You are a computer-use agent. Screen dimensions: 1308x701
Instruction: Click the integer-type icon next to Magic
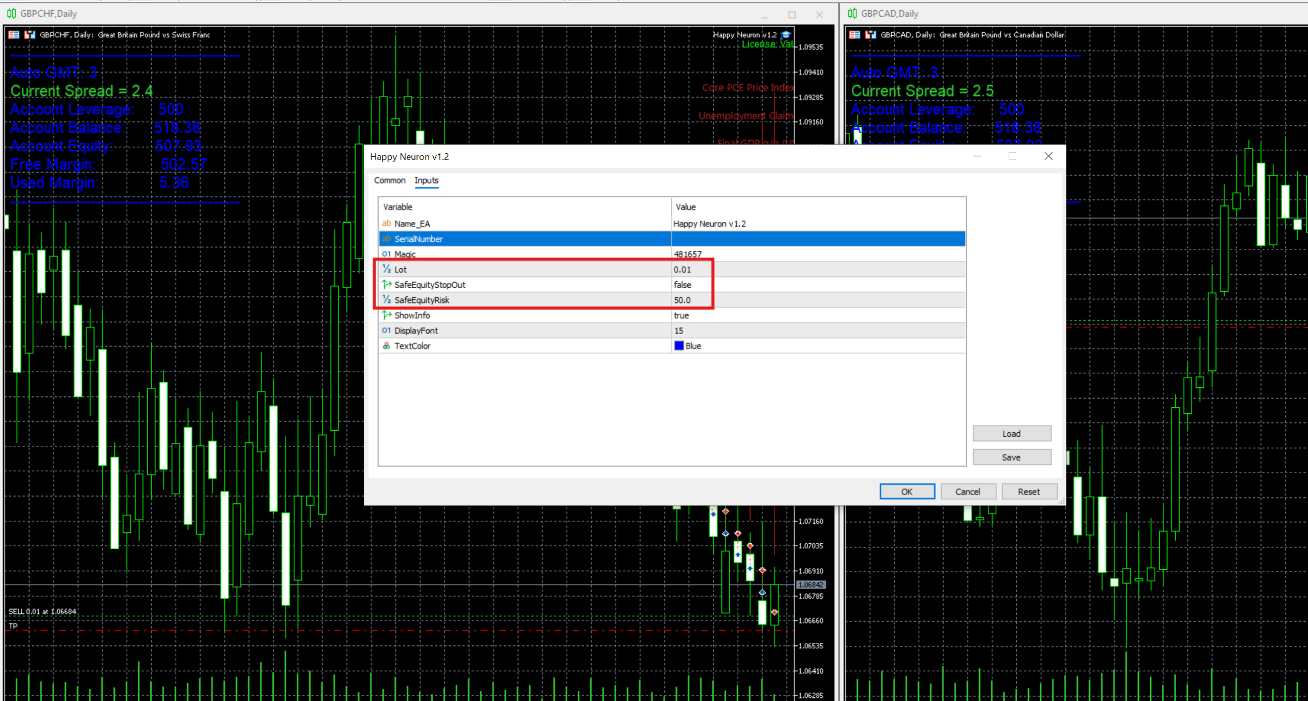click(x=386, y=254)
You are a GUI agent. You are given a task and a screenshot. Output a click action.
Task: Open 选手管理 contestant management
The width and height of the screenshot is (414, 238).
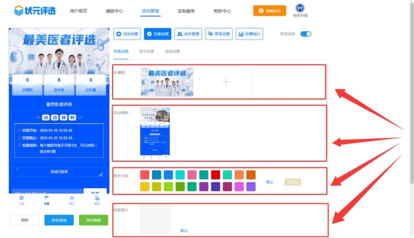coord(188,34)

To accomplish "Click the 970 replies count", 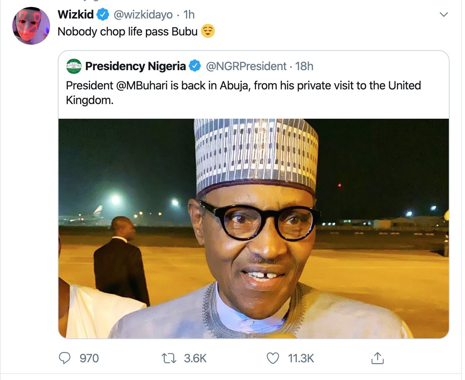I will pyautogui.click(x=89, y=358).
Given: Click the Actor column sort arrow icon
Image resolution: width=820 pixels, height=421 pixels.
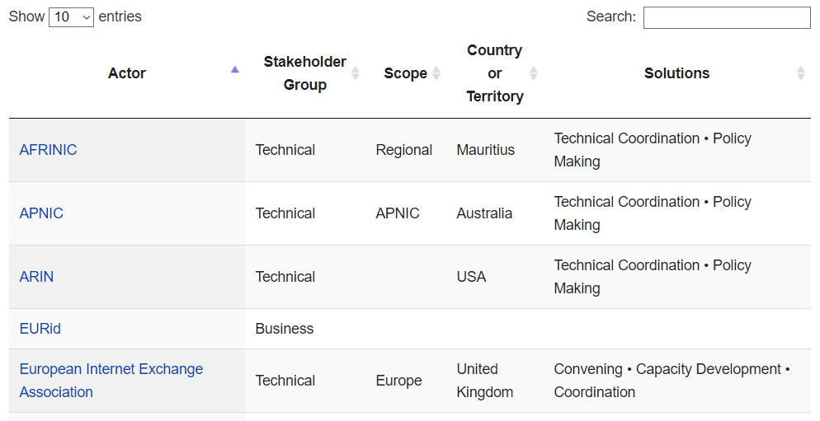Looking at the screenshot, I should tap(235, 70).
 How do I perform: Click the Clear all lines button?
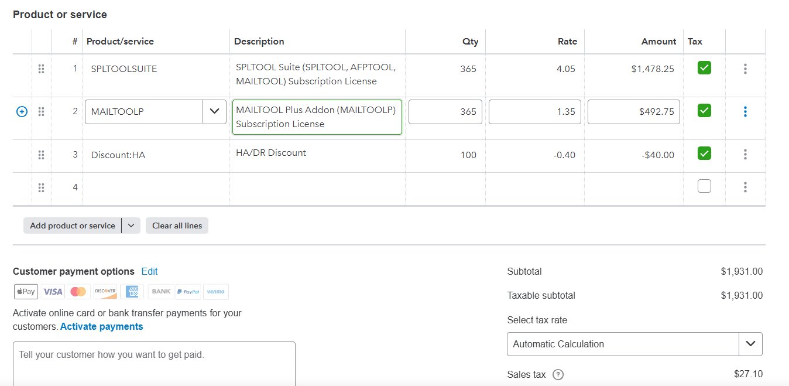click(x=177, y=225)
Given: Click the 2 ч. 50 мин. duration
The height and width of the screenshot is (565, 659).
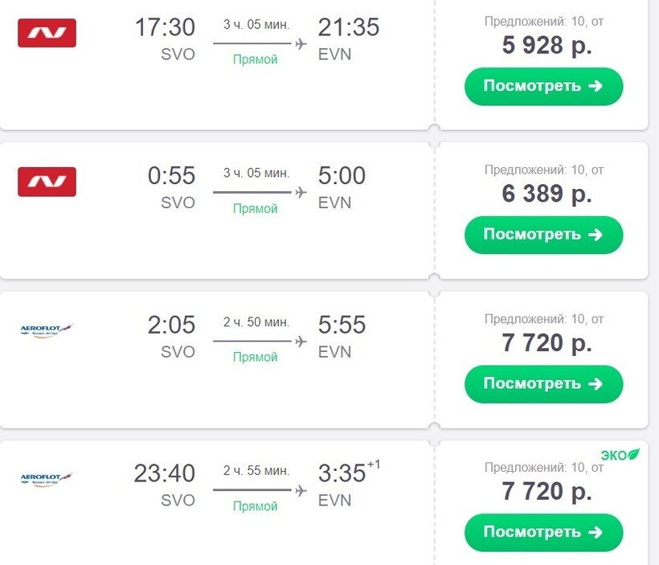Looking at the screenshot, I should point(256,322).
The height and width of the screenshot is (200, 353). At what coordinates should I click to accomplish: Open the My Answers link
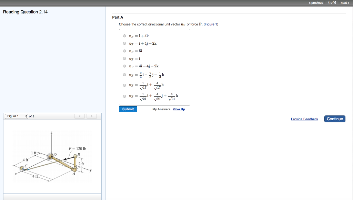(x=161, y=109)
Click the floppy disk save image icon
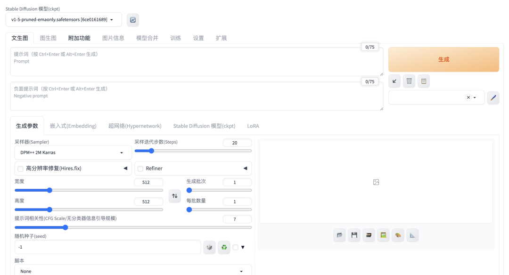509x275 pixels. coord(354,235)
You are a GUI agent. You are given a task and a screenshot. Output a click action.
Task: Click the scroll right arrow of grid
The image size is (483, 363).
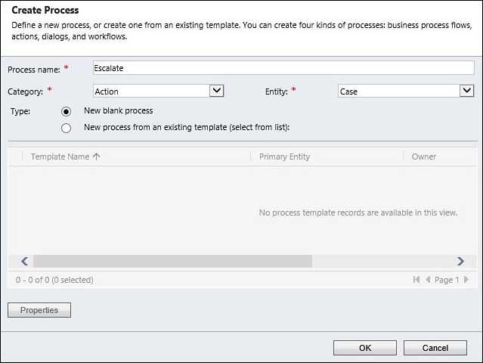460,261
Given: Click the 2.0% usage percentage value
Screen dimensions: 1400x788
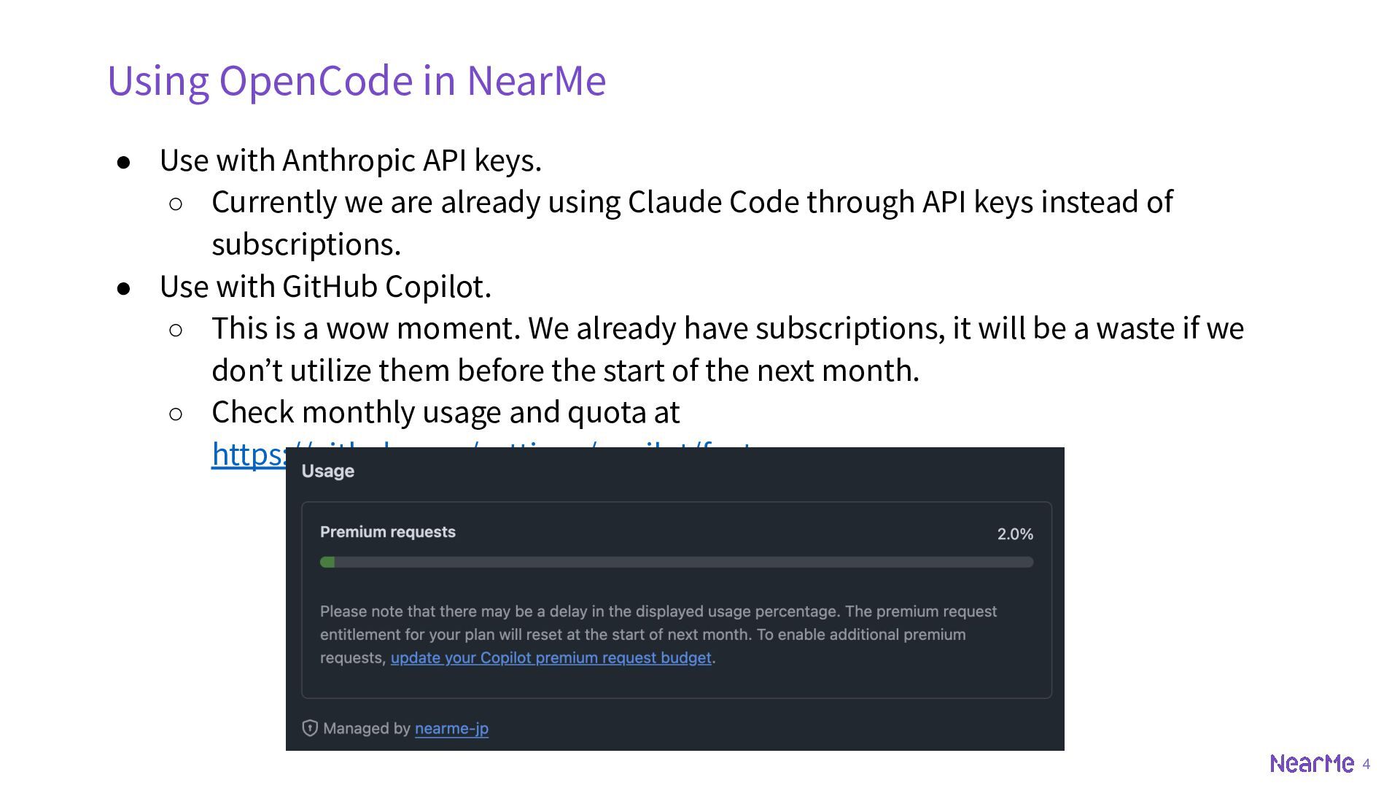Looking at the screenshot, I should 1015,534.
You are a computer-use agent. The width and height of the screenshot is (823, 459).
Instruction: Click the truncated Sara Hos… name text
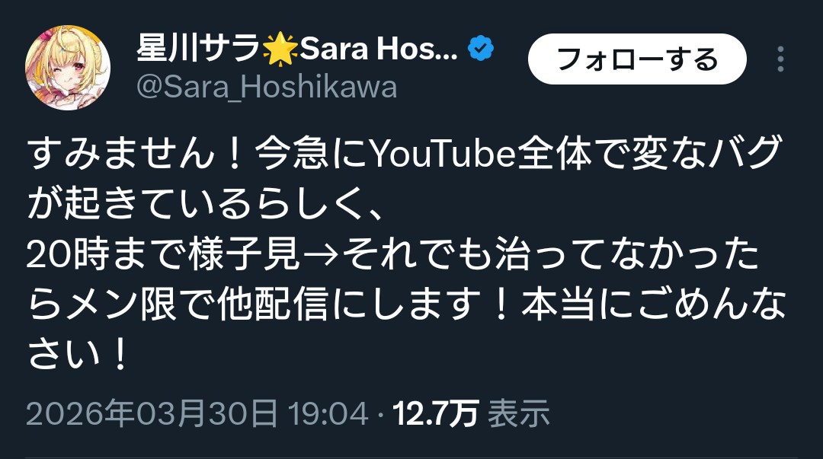tap(379, 49)
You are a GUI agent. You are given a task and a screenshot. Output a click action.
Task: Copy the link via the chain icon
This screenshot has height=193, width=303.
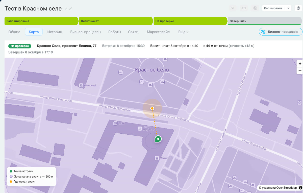(x=71, y=9)
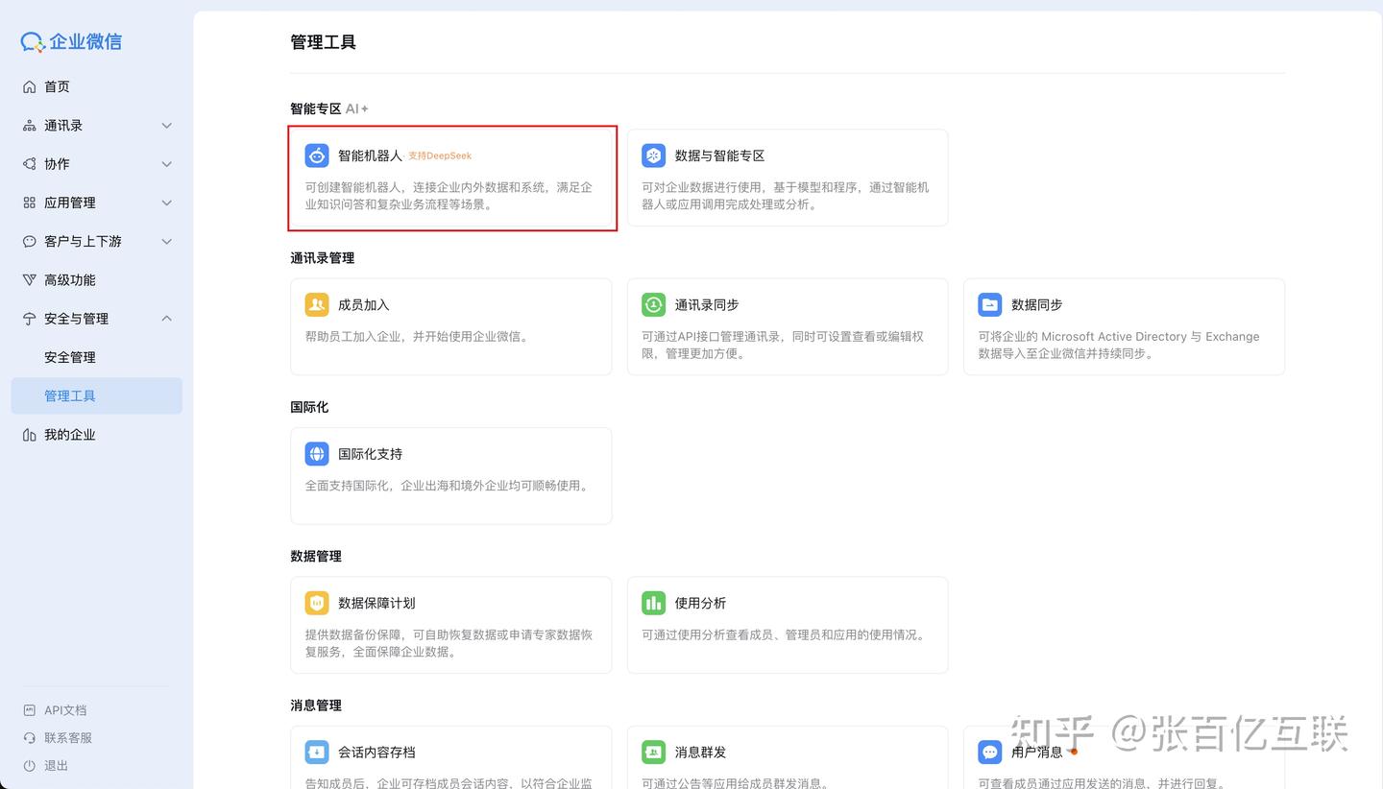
---+---
### DIRECTIONS:
Arrange the records from the line with "Given: Click the 2.0% usage percentage value" up to and including the end of the records as a two-column CSV with the columns instruction and response. Give one row per record, put its text and its answer each in one quoted field with line breaks turned into spaces, and leave the pictures out.

### TASK RESPONSE:
instruction,response
"Given: Click the 2.0% usage percentage value Screen dimensions: 1400x788","Looking at the screenshot, I should 1015,534."
"You are a computer-use agent. The width and height of the screenshot is (823, 459). Instruction: Click the truncated Sara Hos… name text","tap(379, 49)"
"You are a GUI agent. You are given a task and a screenshot. Output a click action. Task: Copy the link via the chain icon This screenshot has height=193, width=303.","(x=71, y=9)"